PAGE EXCERPT:
Petitioners seek, via the remedy of certiorari under Rule 65,[1] (a) the reversal of the decision of 23 August 1995, as well as the subsequent resolution of 07 November 1995, of respondent National Labor Relations Commission ("NLRC") and (b) the reinstatement of the decision, dated 22 September 1994, of the Labor Arbiter.

The five petitioners were daily wage earners taken in by BRGT Agency (“BRGT”), also known as Riz-Man Co., Inc., and assigned to work by the latter in P & R Parts and Machineries Corporation ("P & R"), a company engaged in the business of steel and metal fabrication of machine spare parts, under the umbrella of a “Job Contract” entered into by and between the two entities. The nature of work, date of hiring, and the daily wage of petitioners immediately before the termination of their employment were indicated to be as hereunder so stated:

Buffing, Bench Section
August 5, 1992
Buffing, Bench Section
October 17, 1992
Assembler Bench Section
November 18, 1992
Lathe Machine Operator
September 8, 1992
On 09 November 1993, member-workers of “P & R Parts Employees' Union” declared a strike (the subject matter of a different case, docketed RAB-IV-6-6720-94-RI, before the Arbitration Branch of the NLRC). Petitioners were required by P & R, through its Personnel Manager Ruben Ramillano, to shed light on the incident but, instead of heeding the request, petitioners allegedly joined the strikers in sympathy with the latter.

WRITTEN PROBLEM A:
Echo the labor case excerpt word for word, everything from "Petitioners seek, via" down to "the Labor Arbiter.".
WRITTEN PROBLEM B:
In the labor case excerpt, what line of business was P & R Parts and Machineries Corporation engaged in?
WRITTEN PROBLEM C:
Pick up the labor case excerpt after its last sentence and keep writing it.
The items that come after this labor case excerpt have nothing to do with what you're asked here.

SUPPLIED ENTRIES:

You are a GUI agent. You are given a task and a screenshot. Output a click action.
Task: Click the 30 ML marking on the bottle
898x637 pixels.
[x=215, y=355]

--

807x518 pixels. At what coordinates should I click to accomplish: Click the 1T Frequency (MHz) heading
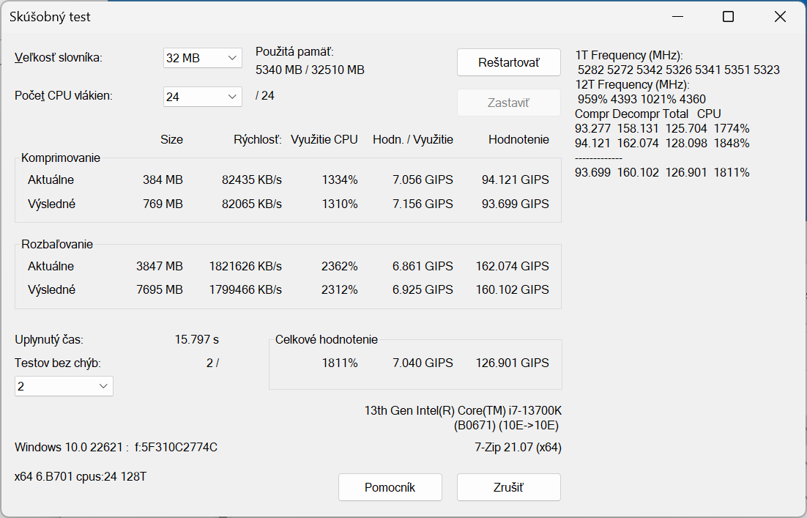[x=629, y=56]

...

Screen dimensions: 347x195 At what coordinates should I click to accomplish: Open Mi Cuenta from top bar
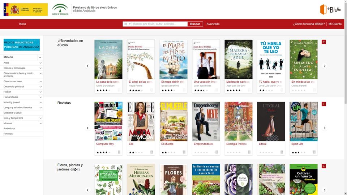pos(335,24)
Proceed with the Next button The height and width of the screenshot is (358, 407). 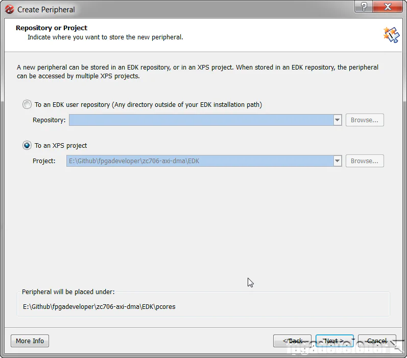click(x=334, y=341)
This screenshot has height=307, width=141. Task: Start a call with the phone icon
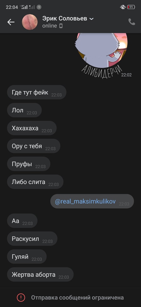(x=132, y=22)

REPLY A:
Petitioners seek, via the remedy of certiorari under Rule 65,[1] (a) the reversal of the decision of 23 August 1995, as well as the subsequent resolution of 07 November 1995, of respondent National Labor Relations Commission ("NLRC") and (b) the reinstatement of the decision, dated 22 September 1994, of the Labor Arbiter.

REPLY B:
Steel and metal fabrication of machine spare parts.

REPLY C:
Petitioners were dismissed from employment in December of 1993 (Jesus Rico and John Limbago on 13 December 1993; Fermin Zacate on 17 December 1993 and Aniceto Esto on 22 December 1993) except for Nazario Ponce whose employment was terminated the month previous on 26 November 1993 supposedly for sleeping on duty. Petitioners timely filed their respective complaints against P & R for illegal dismissal, underpayment of wages, damages and attorney's fees. BRGT was ordered impleaded party respondent after P & R had stated that petitioners should have directed their complaint with that agency. P & R argued that petitioners were merely assigned to it by BRGT agency pursuant to a contract of service executed on 22 September 1993 between the two entities.

In a decision, dated 22 September 1994, the Labor Arbiter rendered judgment in favor of petitioners; thus -

"WHEREFORE, premises considered, the following orders are hereby entered:

"1.     Declaring the existence of employer-employee relationship between herein respondent P & R Parts & Machineries Corporation and complainants Nazario Ponce, Fermin Zacate, Jesus Rico, Aniceto Esto and John Herman Limbago;

"2.     Declaring the termination of herein complainants illegal;

"3.     Ordering respondent P & R Parts & Machineries Corporation to reinstate complainants Nazario Ponce, Fermin Zacate, Jesus Rico, Aniceto Esto and John Herman Limbago to their former positions with full status and rights of a (sic) regular employees;

"4.     Ordering respondent P & R Parts & Machineries Corporation and impleaded party respondent BRGT Agency to pay, jointly and severally, unto the complainants the amount appearing below as and for payment of their backwages and wage differentials:

“1. Nazario Ponce


“2. Fermin Zacate


“3. Jesus Rico


“4. Aniceto Esto


“5. John Herman (Limbago)




and the amount of P17,712.60 as and for attorney's fees.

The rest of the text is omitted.